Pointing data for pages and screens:
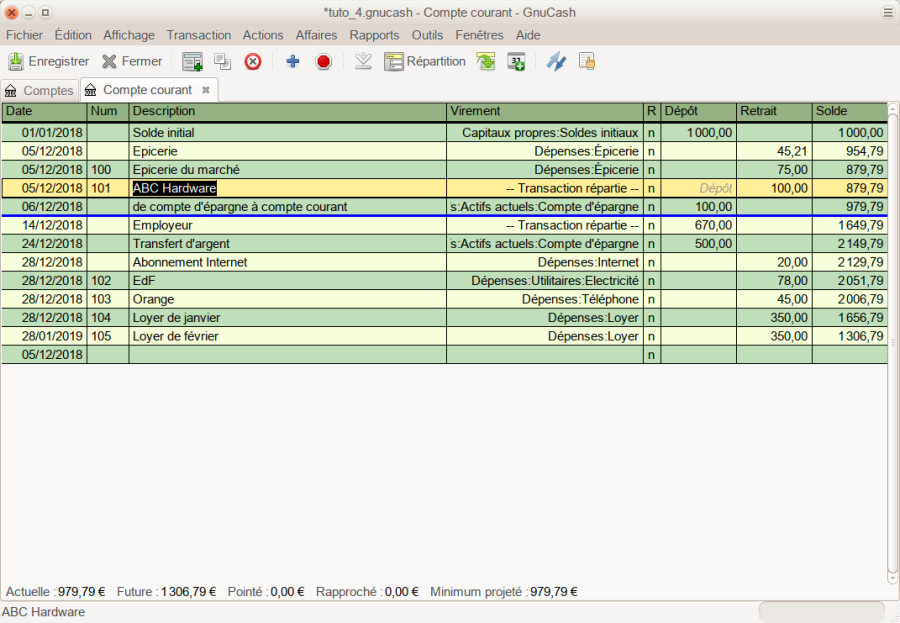Screen dimensions: 900x623
Task: Click the blank transaction down-arrow icon
Action: pyautogui.click(x=364, y=61)
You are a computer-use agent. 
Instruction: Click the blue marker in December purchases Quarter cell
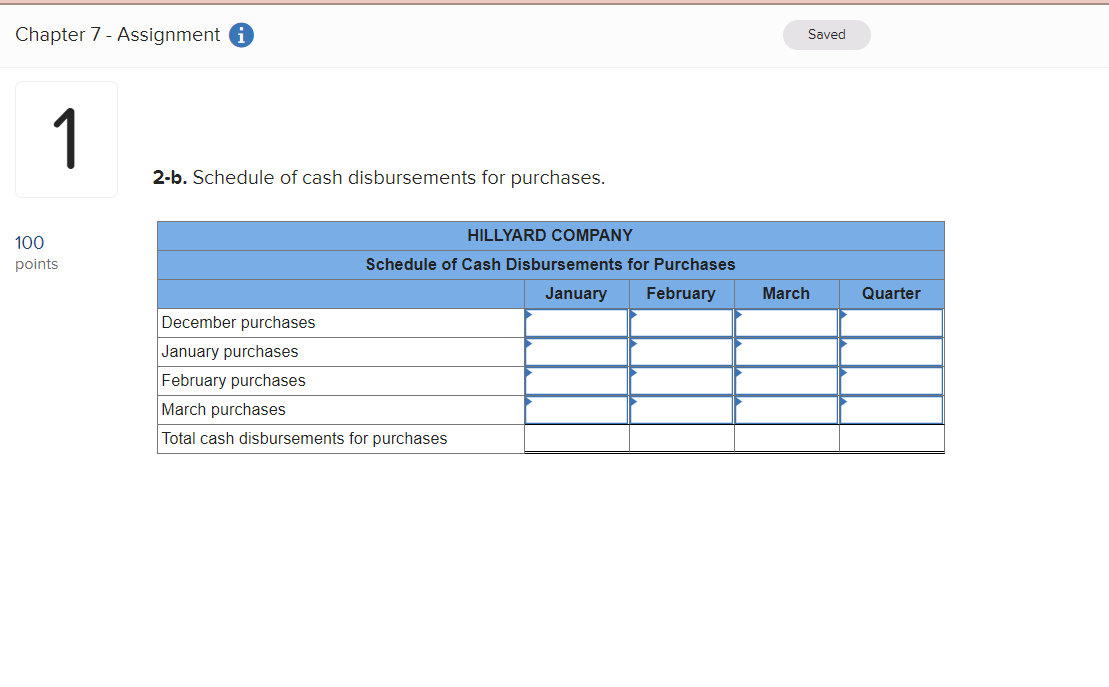(843, 315)
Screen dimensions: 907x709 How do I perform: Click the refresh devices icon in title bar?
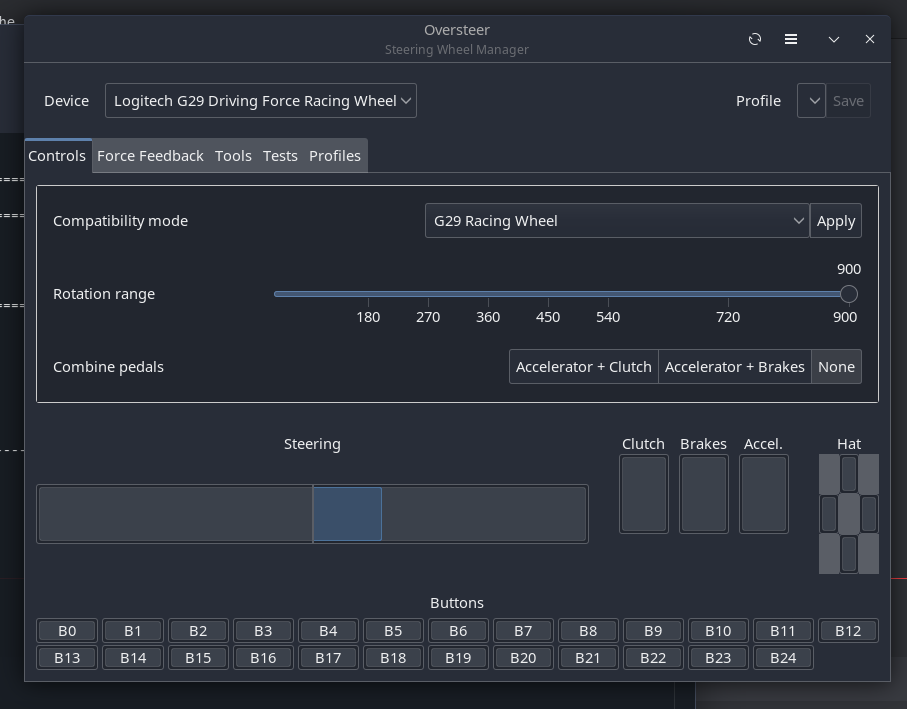point(755,39)
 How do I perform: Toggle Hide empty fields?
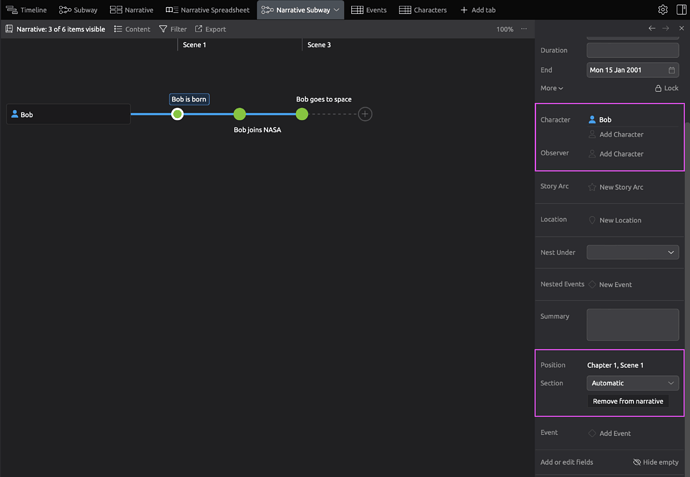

AIM OF THE EXERCISE: Pick out every row above that contains the word "icon", with case taken into account, and copy each such row.

SOLUTION:
Task: Click the blank transaction down-arrow icon
Screen dimensions: 907x709 How do I perform: Click the refresh devices icon in title bar?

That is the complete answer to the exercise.